-------- DATASET ENTRIES
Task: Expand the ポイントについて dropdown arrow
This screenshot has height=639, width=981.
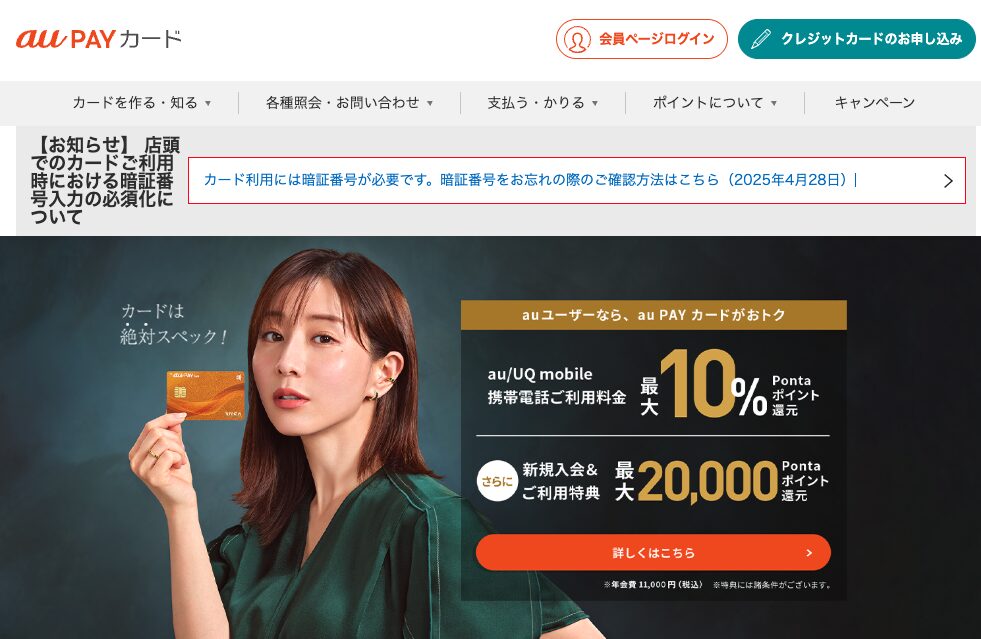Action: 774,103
----------------
-------- DATASET ENTRIES
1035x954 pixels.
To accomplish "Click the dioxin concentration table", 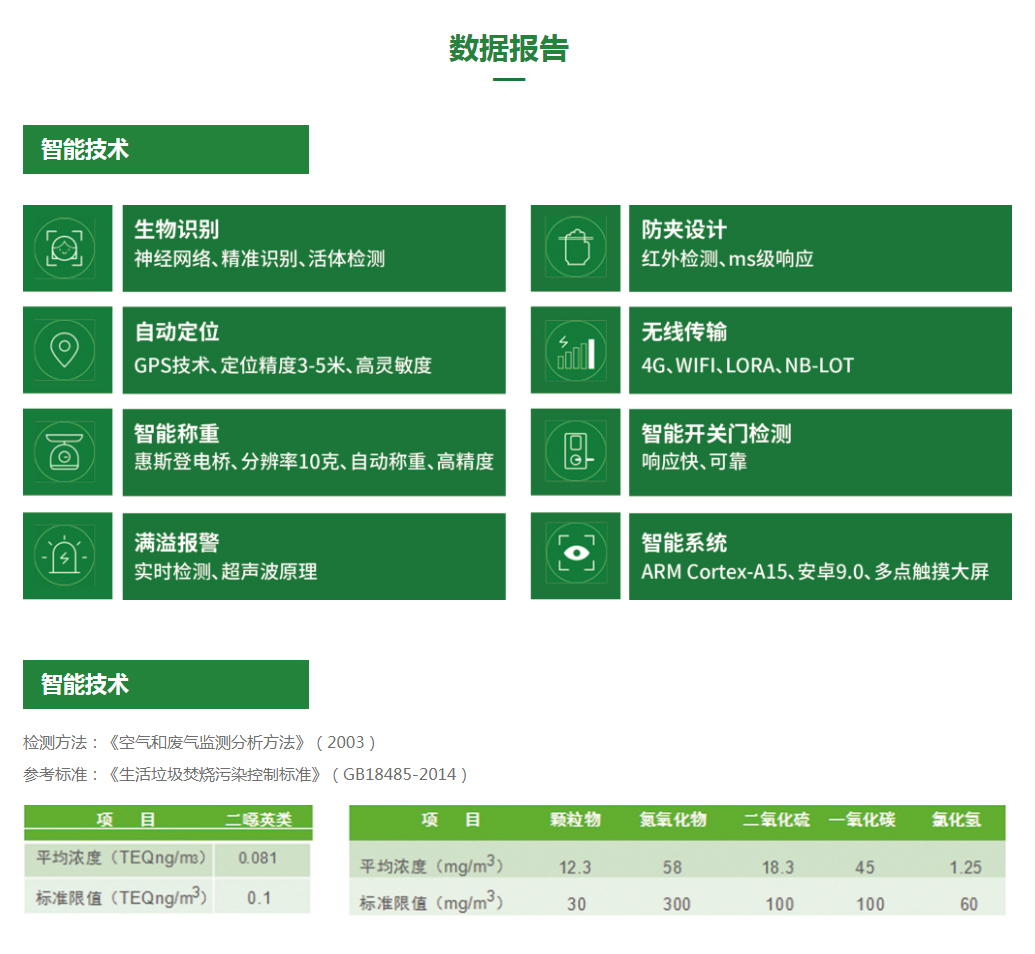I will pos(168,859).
----------------
-------- DATASET ENTRIES
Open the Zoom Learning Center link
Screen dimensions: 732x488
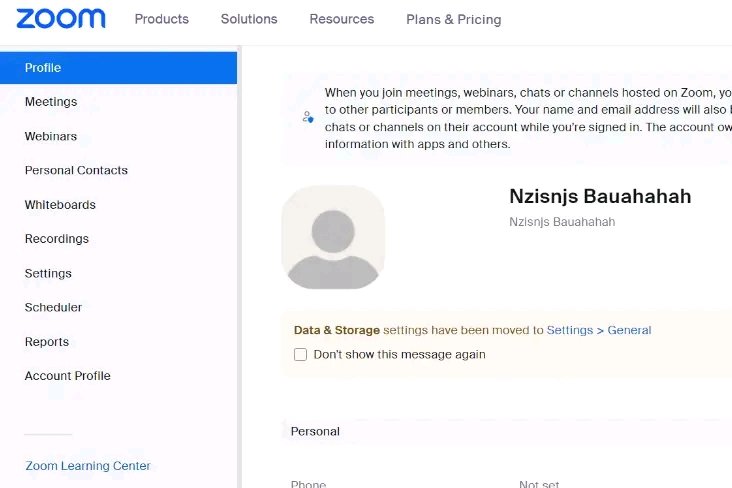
----------------
**WHAT TO DO:**
Would you print exactly, and only, the lines of the data above from the line with "Open the Zoom Learning Center link" through the line with "Screen dimensions: 732x488", inclusive?

**COMPLETED EXERCISE:**
Open the Zoom Learning Center link
Screen dimensions: 732x488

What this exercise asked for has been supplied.